I lavori durati quattro anni costarono complessivamente circa 75.000 ducati, e quindi a meno della metà del preventivo iniziale , ma raggiunse ugualmente il risultato che il sovrano si aspettava : esso riuscì al meglio nel rappresentare quell’esempio di architettura industriale del Regno delle Due Sicilie , che dal punto di vista tecnico costruttivo era per quei tempi all’avanguardia in Europa e nel mondo.
CURIOSITA’ :La decisione del sovrano borbonico di costruire un ponte a catenaria in ferro risultò essere la più economica e razionale perché si inseriva in una realtà industriale ormai presente nel Regno delle Due Sicilie, come quella della produzione del ferro.
Lungo complessivamente 128 metri, con una luce complessiva di 80,40 metri e larghezza di 5,5 metri, venne diviso in tre corsie, di cui le due laterali per i pedoni e quella centrale per gli animali e i carri. Su ognuna delle sponde furono erette due colonne in stile egizio, sormontate da capitelli decorati con palmette, di pietra gialla proveniente dalla cava di Traetto, alte sette metri e con un diametro di 2,5 metri. Davanti ad ognuna fu posta una sfinge, di pietra vesuviana, secondo il gusto che si stava diffondendo dopo l’invasione napoleonica dell’Egitto e i primi scavi archeologici. Ogni estremità del ponte terminava, infine, con uno slargo ottagono con due casette per i custodi e le guardie.
Ed eccoci finalmente giunti al gran giorno .
10 Maggio 1832,… il re Ferdinando II di Borbone, che il giorno precedente aveva radunato numerose truppe a Sessa Aurunca per esercitazioni militari, volle personalmente inaugurare il ponte. Una volta posizionatosi al centro di esso, ordinò che lo attraversassero a trotto due squadre del Reggimento Lancieri e sedici carri pesanti di artiglieria colmi di materiali e munizioni, a dimostrazione della sicurezza e stabilità dell’opera.
Nonostante le previsioni tutt’altro che rosee il ponte superò il possente collaudo. Successivamente ci fu la benedizione del vescovo di Gaeta seguito dal popolo in processione e dopo iniziarono fuochi d’artificio, danze e canti in un tripudio di folla.

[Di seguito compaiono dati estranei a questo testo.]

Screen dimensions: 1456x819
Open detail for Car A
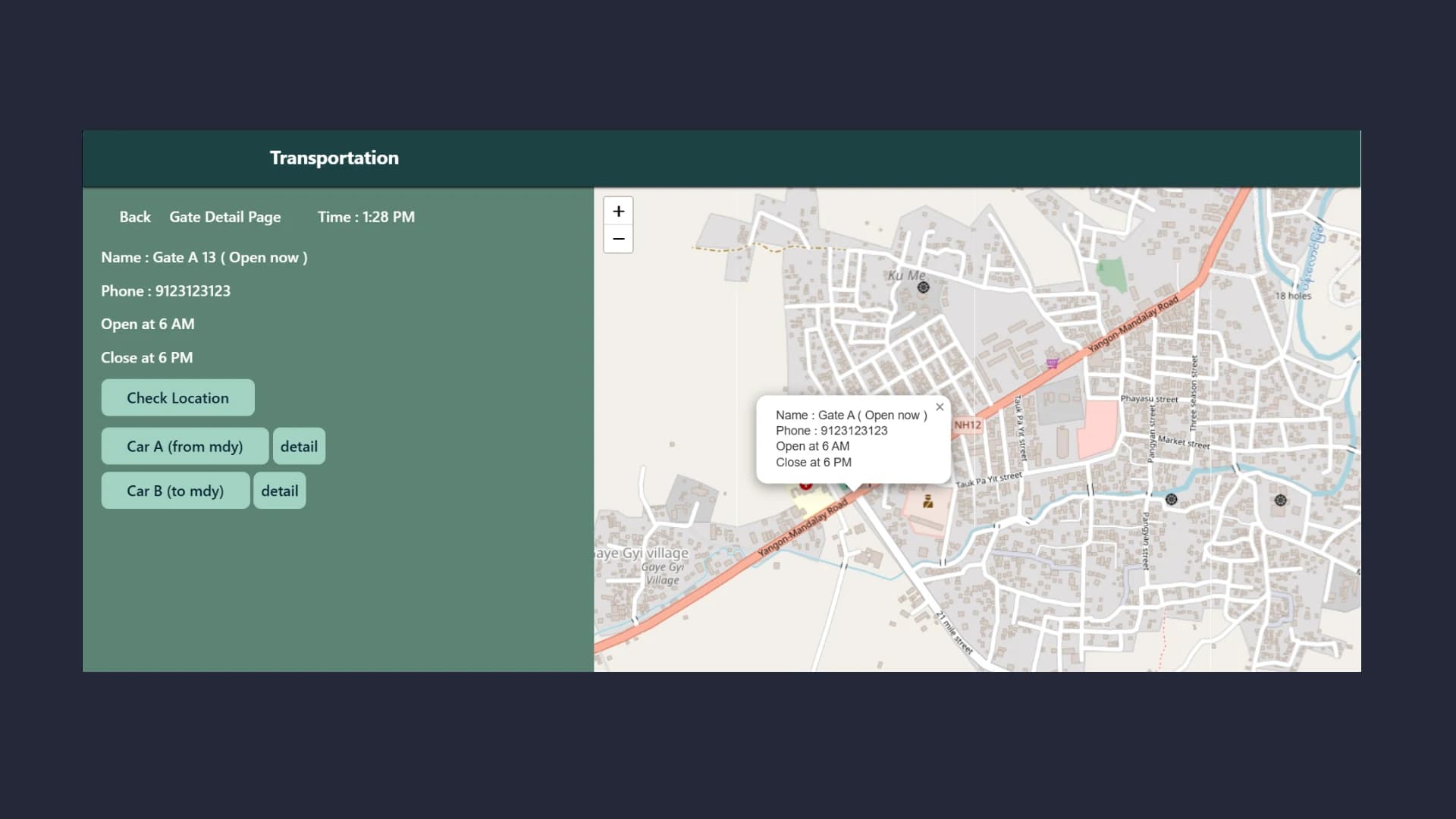click(299, 446)
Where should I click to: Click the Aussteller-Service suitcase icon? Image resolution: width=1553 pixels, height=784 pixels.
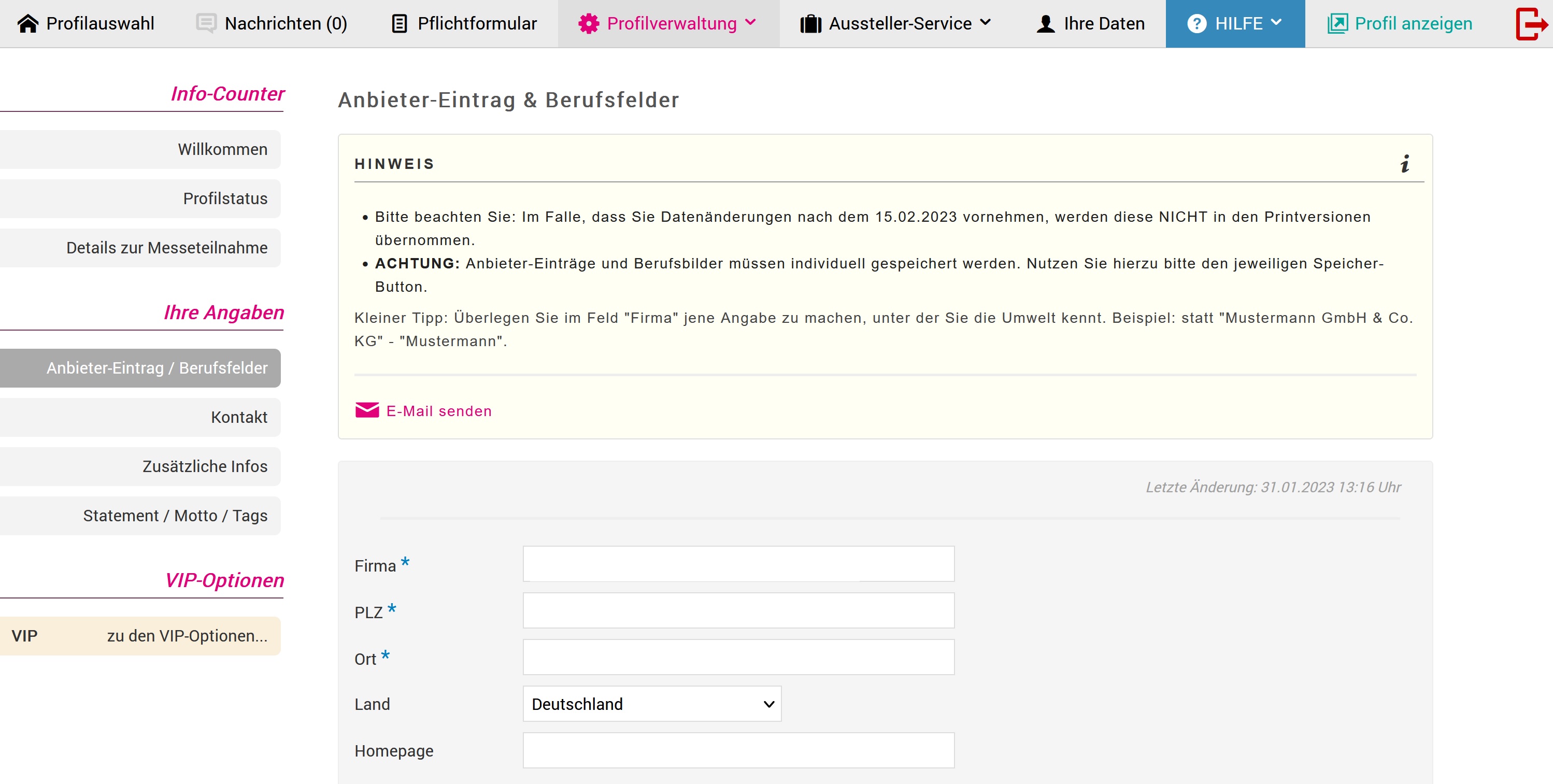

Poco più di cent’anni,dopo  il 14 ottobre 1943, per ritardare l’avanzata delle truppe americane, ne fu fatta saltare in aria la campata centrale dai guastatori tedeschi in ritirata verso Cassino, rimanendo però intatta l’intera struttura muraria.

N.B.Il Ponte nella sua fattispecie di opera stradale è anche il testimone muto dell’ultimo atto dell’unificazione dell’Italia sotto il nuovo Regno sabaudo (Battaglia del Garigliano 29 ottobre – 2 novembre 1860), prima dell’assedio di Gaeta e della sua drammatica fine il 13 febbraio 1861,

Soltanto nel 1998 il ponte è stato finalmente restaurato grazie a tecniche di avanguardia che sono state adottate per recuperare la funzionalità e le prestazioni delle parti terminali ancora conservate e per rifabbricare la parte centrale con l’impiego di leghe d’alluminio.

In questo modo il Real Ferdinando continua a detenere il primato tecnologico italiano: nel passato primo ponte sospeso ed oggi primo ponte in alluminio.

Con la dichiarazione di notevole interesse del 29 ottobre 1985, espressa ai sensi della Legge 1 giugno 1939 n. 1089, è stata confermata la tutela del bene culturale.